2013-08-25 Thread Ere Maijala

Mike,

our RecordManager (https://github.com/KDK-Alli/RecordManager) used in 
conjunction with VuFind does deduplication with our own algorithm. This 
might be of some interest to you. RecordManager works standalone, so no 
VuFind installation needed. For some parts it's still in active 
development, but the deduplication has been working pretty well so far. 
A short description of the algorithm is available at 
<https://github.com/KDK-Alli/RecordManager/wiki/Deduplication>, and the 
actual PHP code is in 
<https://github.com/KDK-Alli/RecordManager/blob/master/classes/RecordManager.php> 
starting at the dedupRecord function.


--Ere

22.8.2013 18.07, Michael Beccaria kirjoitti:

Steve,
I don't think it's so much find a control field (however, the closest match I 
can use is ISBN or eISBN which has its issues) but also normalizing the data in 
the fields so that matches are produced. It will no doubt take some time to 
figure out.

Mike Beccaria
Systems Librarian
Head of Digital Initiative
Paul Smith's College
518.327.6376
mbecca...@paulsmiths.edu
Become a friend of Paul Smith's Library on Facebook today!


-Original Message-
From: Code for Libraries [mailto:CODE4LIB@LISTSERV.ND.EDU] On Behalf Of 
McDonald, Stephen
Sent: Friday, August 16, 2013 8:16 AM
To: CODE4LIB@LISTSERV.ND.EDU
Subject: Re: [CODE4LIB] De-dup MARC Ebook records

Michael Beccaria said:

Thanks for the replies. To clarify, I am working with 2 (or more in
the future) marc records outside of the ILS. I've tried using Marcedit
but my usage did vary...not much overlap with the control fields that
were available to me. I have a feeling they are a bit varied. I'm also
messing around with marcXimiL a little but I'm having trouble getting
it to output any records at all. I also was looking at the XC
aggregation module but I was having trouble getting that to work
properly as well and the listserv was unresponsive. It seemed like
good software but it required me to set up an OAI harvest source to
allow it to ingest the records and that...well...enough is enough... I
think I will probably need to write something, and at least that way I
know what it will be doing rather than plowing through software that
has little to no support. Please feel free to let me know of a particular 
strategy you think might work best in this regard...

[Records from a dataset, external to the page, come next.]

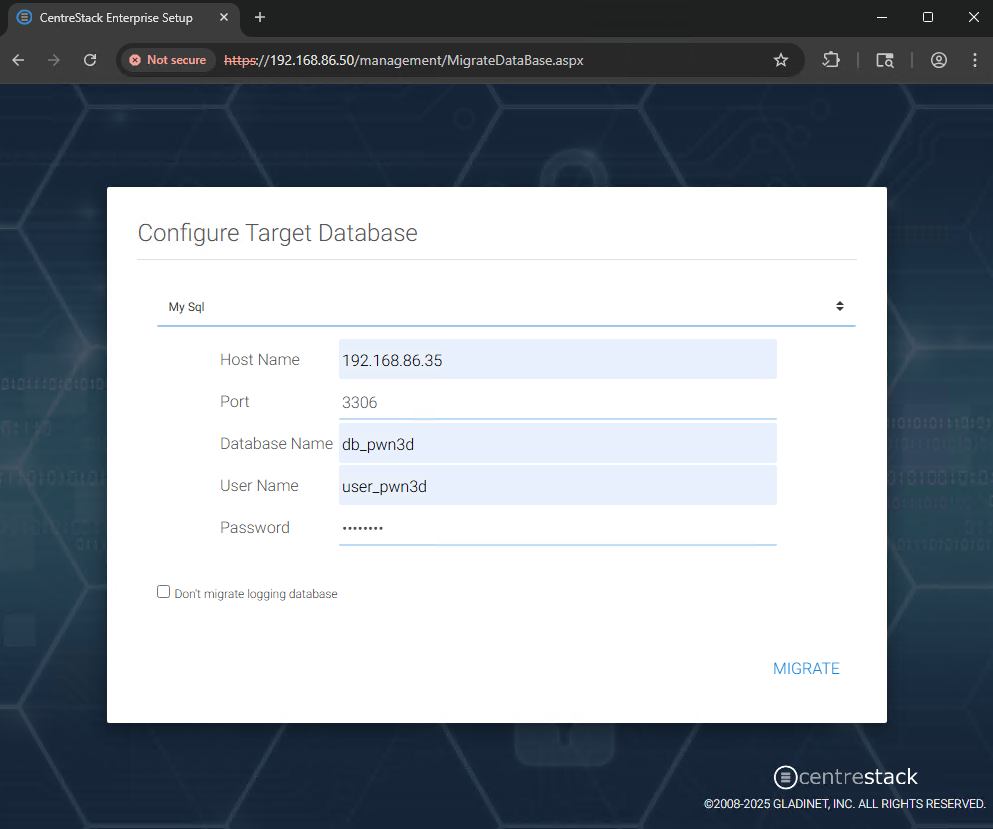
Task: Click the browser back arrow
Action: [18, 60]
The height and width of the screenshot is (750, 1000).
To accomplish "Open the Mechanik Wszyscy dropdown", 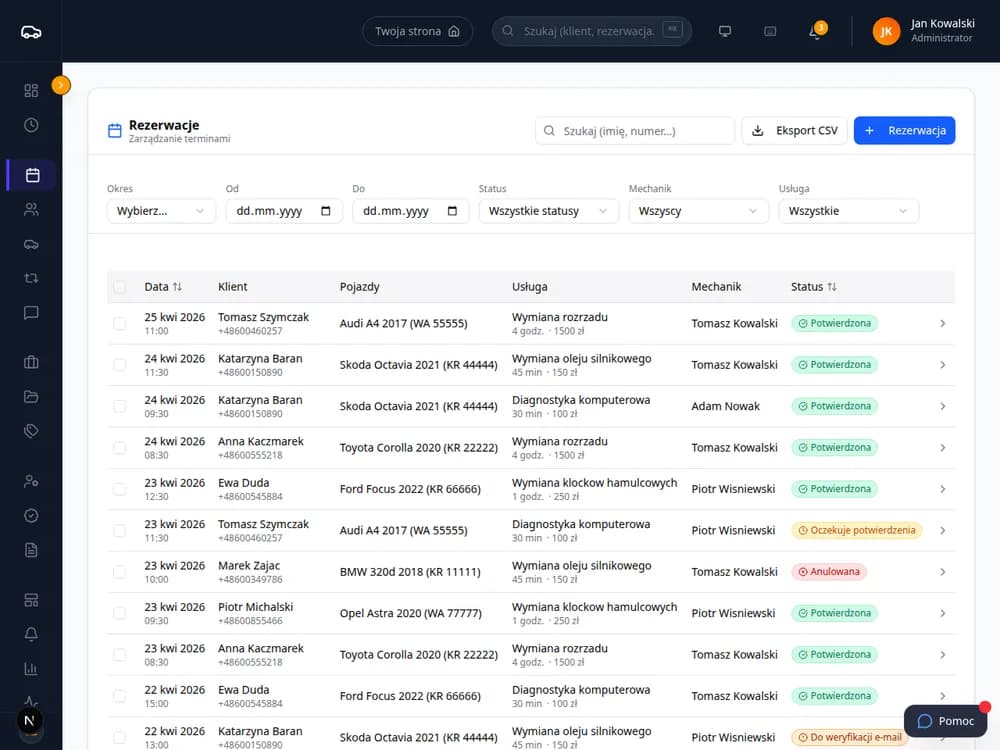I will [x=698, y=211].
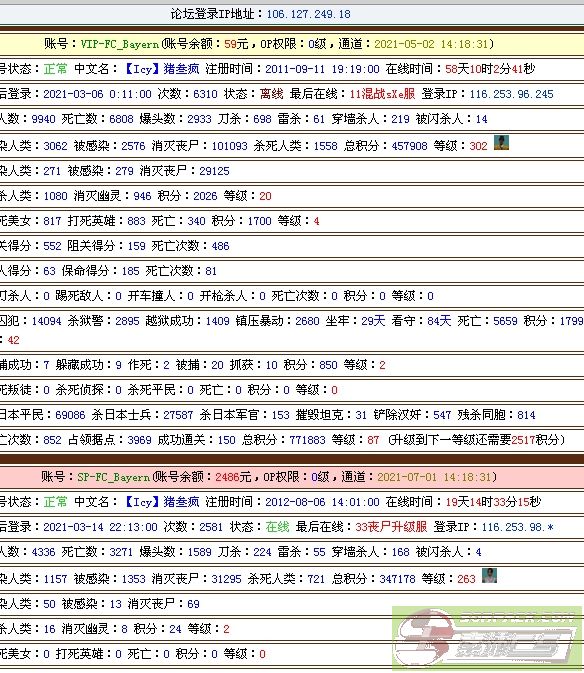This screenshot has height=673, width=584.
Task: Open the SP-FC_Bayern account link
Action: (x=114, y=477)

If you couldn't get adequate deduping from the control fields available in 
MarcEdit deduping, what control fields do you think you need to dedup on?  You 
can actually specify any arbitrary field and subfield for deduping in MarcEdit.

Steve McDonald
steve.mcdon...@tufts.edu




--
Ere Maijala
Kansalliskirjasto / The National Library of Finland


Re: [CODE4LIB] De-dup MARC Ebook records

2013-08-22 Thread Karen Coyle
Yes, open library implemented it, and, of course, where it doesn't work 
is where the data is pretty bad. If you prefer to err on the side of 
merging, you can loosen the algorithm's weights. It's based on the 
algorithm used for the U Cal union catalog, which was exercised over 
about 20 years. Last I was able to ascertain, the data elements are very 
similar to the ones used (at least at the time) by WorldCat.


kc

On 8/22/13 1:21 PM, Michael Beccaria wrote:

Karen,
Do you have a sense of how well it actually works? Is Open Library implementing 
it?

Mike Beccaria
Systems Librarian
Head of Digital Initiative
Paul Smith's College
518.327.6376
mbecca...@paulsmiths.edu
Become a friend of Paul Smith's Library on Facebook today!


-Original Message-
From: Code for Libraries [mailto:CODE4LIB@LISTSERV.ND.EDU] On Behalf Of Karen 
Coyle
Sent: Thursday, August 22, 2013 11:53 AM
To: CODE4LIB@LISTSERV.ND.EDU
Subject: Re: [CODE4LIB] De-dup MARC Ebook records

The record matching algorithm used by the Open Library is available here:
https://github.com/openlibrary/openlibrary/tree/master/openlibrary/catalog/merge

The original spec, which may have changed in the implementation, is here:

http://kcoyle.net/merge.html

kc


On 8/22/13 8:07 AM, Michael Beccaria wrote:

Steve,
I don't think it's so much find a control field (however, the closest match I 
can use is ISBN or eISBN which has its issues) but also normalizing the data in 
the fields so that matches are produced. It will no doubt take some time to 
figure out.

Mike Beccaria
Systems Librarian
Head of Digital Initiative
Paul Smith's College
518.327.6376
mbecca...@paulsmiths.edu
Become a friend of Paul Smith's Library on Facebook today!


-Original Message-
From: Code for Libraries [mailto:CODE4LIB@LISTSERV.ND.EDU] On Behalf
Of McDonald, Stephen
Sent: Friday, August 16, 2013 8:16 AM
To: CODE4LIB@LISTSERV.ND.EDU
Subject: Re: [CODE4LIB] De-dup MARC Ebook records

Michael Beccaria said:

Thanks for the replies. To clarify, I am working with 2 (or more in
the future) marc records outside of the ILS. I've tried using
Marcedit but my usage did vary...not much overlap with the control
fields that were available to me. I have a feeling they are a bit
varied. I'm also messing around with marcXimiL a little but I'm
having trouble getting it to output any records at all. I also was
looking at the XC aggregation module but I was having trouble getting
that to work properly as well and the listserv was unresponsive. It
seemed like good software but it required me to set up an OAI harvest
source to allow it to ingest the records and that...well...enough is
enough... I think I will probably need to write something, and at
least that way I know what it will be doing rather than plowing
through software that has little to no support. Please feel free to let me know 
of a particular strategy you think might work best in this regard...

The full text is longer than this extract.